▶ TASK PROMPT
Take the lines below from the one with "Where should I" through the one with "Screen dimensions: 888x426" and retype them exactly. Include nothing else, and no pictures.

▶ SOURCE RECORDS
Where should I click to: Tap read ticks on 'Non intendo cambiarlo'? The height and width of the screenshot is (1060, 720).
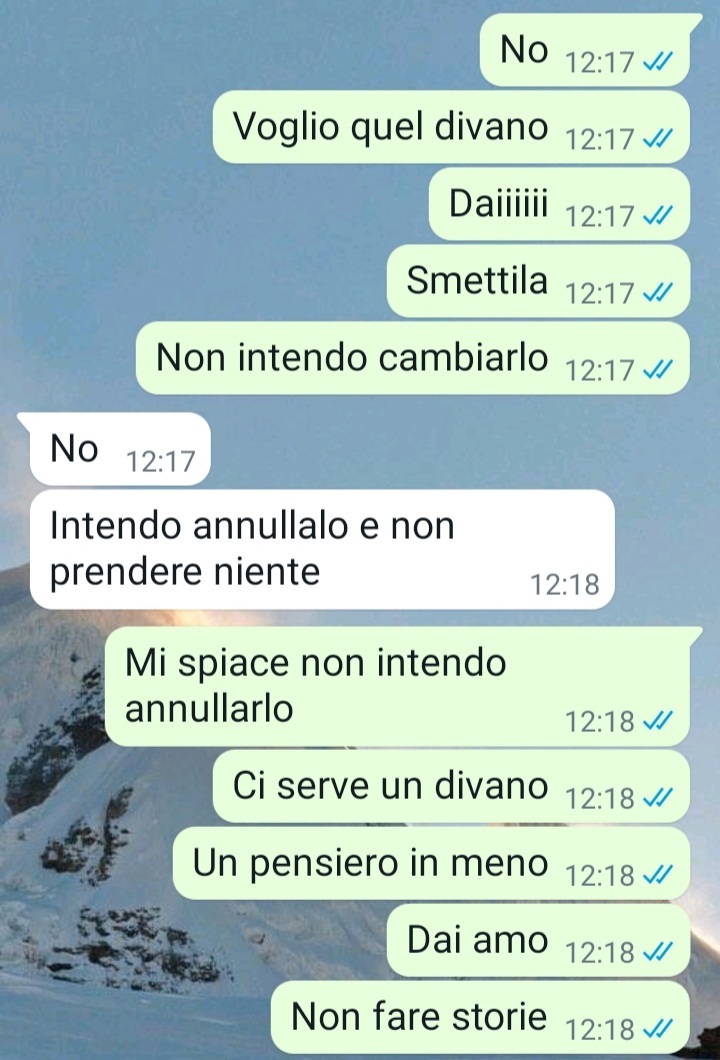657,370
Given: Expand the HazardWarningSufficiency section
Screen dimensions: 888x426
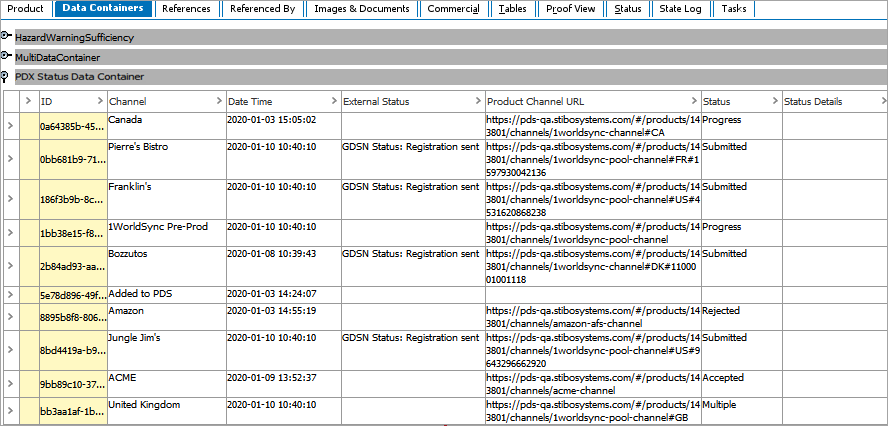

--

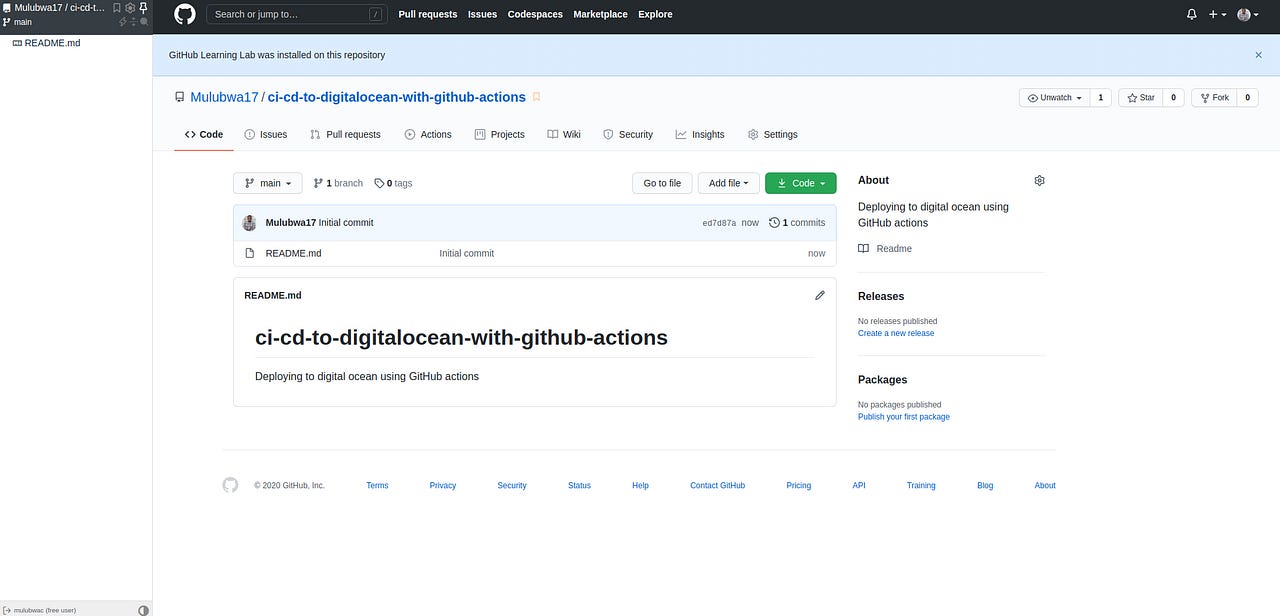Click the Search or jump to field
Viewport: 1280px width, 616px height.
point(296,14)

▶ WRITTEN SOLUTION
Where should I click to: Tap read ticks on 'Non intendo cambiarlo'? The height and width of the screenshot is (1060, 720).
657,370
Given: Expand the HazardWarningSufficiency section
Screen dimensions: 888x426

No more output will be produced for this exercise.